Intervention de Dominique de Crombrugghe

Commission des affaires étrangères, de la défense et des forces armées — Réunion du 3 octobre 2012 : 1ère réunion
Avenir de la politique de coopération française au développement — Table ronde

Dominique de Crombrugghe, évaluateur spécial de la Coopération belge au développement :

C'est un honneur de m'exprimer devant votre commission. J'exposerai un cas concret tout d'abord : la coopération belge a subi un traumatisme dans les années quatre-vingt dix lorsque la presse a révélé un scandale de collusion et de corruption, lié à la réalisation de certains investissements dans les pays en développement, dits « les éléphants blancs ». Le parlement a constitué alors une commission spéciale, dont les conclusions ont été déterminantes pour l'avenir de la politique de coopération belge. En 1999, la Belgique a voté une loi sur la coopération, en cours de révision. Les crédits consacrés au développement étant moins importants qu'en France, il est important de les concentrer, la loi a le mérite de contraindre les ministres à cet effort... La loi définit un cadre, des pays, des secteurs et des thèmes transversaux prioritaires.
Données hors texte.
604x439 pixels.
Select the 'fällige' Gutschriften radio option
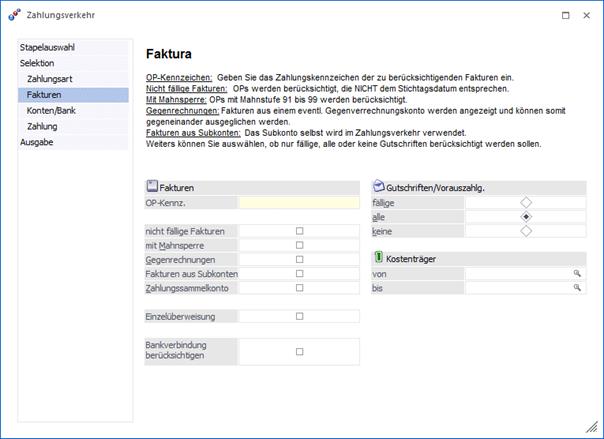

Le défaut de cette loi est de ne concerner que la coopération gouvernementale, sans prendre en compte la coopération multilatérale, ni le rôle des acteurs non gouvernementaux. Elle a été conçue à une époque où la coopération était encore conçue comme un exercice national.

Une agence de coopération et de développement a été créée. A la différence de l'AFD, il ne s'agit pas d'une banque mais d'une agence d'exécution de la politique gouvernementale conçue par le gouvernement.

En outre, un service d'évaluation indépendant a été créé, doté d'une compétence générale pour évaluer l'ensemble de l'APD, quel que soit l'acteur exécutant. Il rédige chaque année un rapport pour le parlement, dont je présente les conclusions devant les commissions compétentes. Un ministre de la coopération de plein exercice, au sein du ministère des affaires étrangères, est chargé de gérer les crédits - qui tous ont été regroupés dans un seul chapitre budgétaire, d'où une grande lisibilité.

En Belgique en outre nous n'avons jamais distingué comme en France la politique d'influence, menée par le ministère des affaires étrangères, et la politique de solidarité, menée par le ministère de la coopération.

Lorsque la commission européenne, la France, le Danemark, le Luxembourg et la Belgique ont évalué ensemble leur politique de développement au Niger, une « note de contexte » a été commandée à un cabinet franco-nigérien. Les Nigériens ont évoqué le besoin éthique de coopération des pays occidentaux. « Nous savons que vous nous enverrez toujours de l'aide, quelle que soit la situation, car vous en avez structurellement besoin » disent-ils. « Nous avons surtout besoin du flux d'aide et moins de coopération », ajoutent-ils. Les conditions d'affectation les dérangent, ils préfèreraient disposer librement de ce qui serait une forme d'aide budgétaire. Selon eux, le meilleur projet est le développement du téléphone mobile satellitaire - une personne ayant besoin d'argent peut joindre son fils au loin, à Abidjan par exemple. Ce n'est pas un projet d'aide au développement et pourtant c'est utile. Enfin, les Nigériens ne comprenaient pas l'intérêt des Belges à aider le Niger, faute d'intérêts sur place.

Le grand changement depuis les années quatre-vingt dix est que la coopération ne se conçoit plus comme une politique nationale, mais s'inscrit dans une politique multinationale de coopération, dont la France est un des acteurs.

Le développement ? Je ne sais pas définir le sens de ce mot : s'agit-il de prospérité matérielle des habitants des pays en développement, ou bien ce terme inclut-il d'autres dimensions ? Quoi qu'il en soit, aujourd'hui, le développement n'est calculé qu'à l'aide de critères purement matériels, qui n'intègrent aucune dimension qualitative ou éthique.

Une anecdote enfin : le mot qui, dans telle langue d'Afrique de l'Ouest, désigne la coopération signifie, traduit littéralement, « le rêve de l'homme blanc ».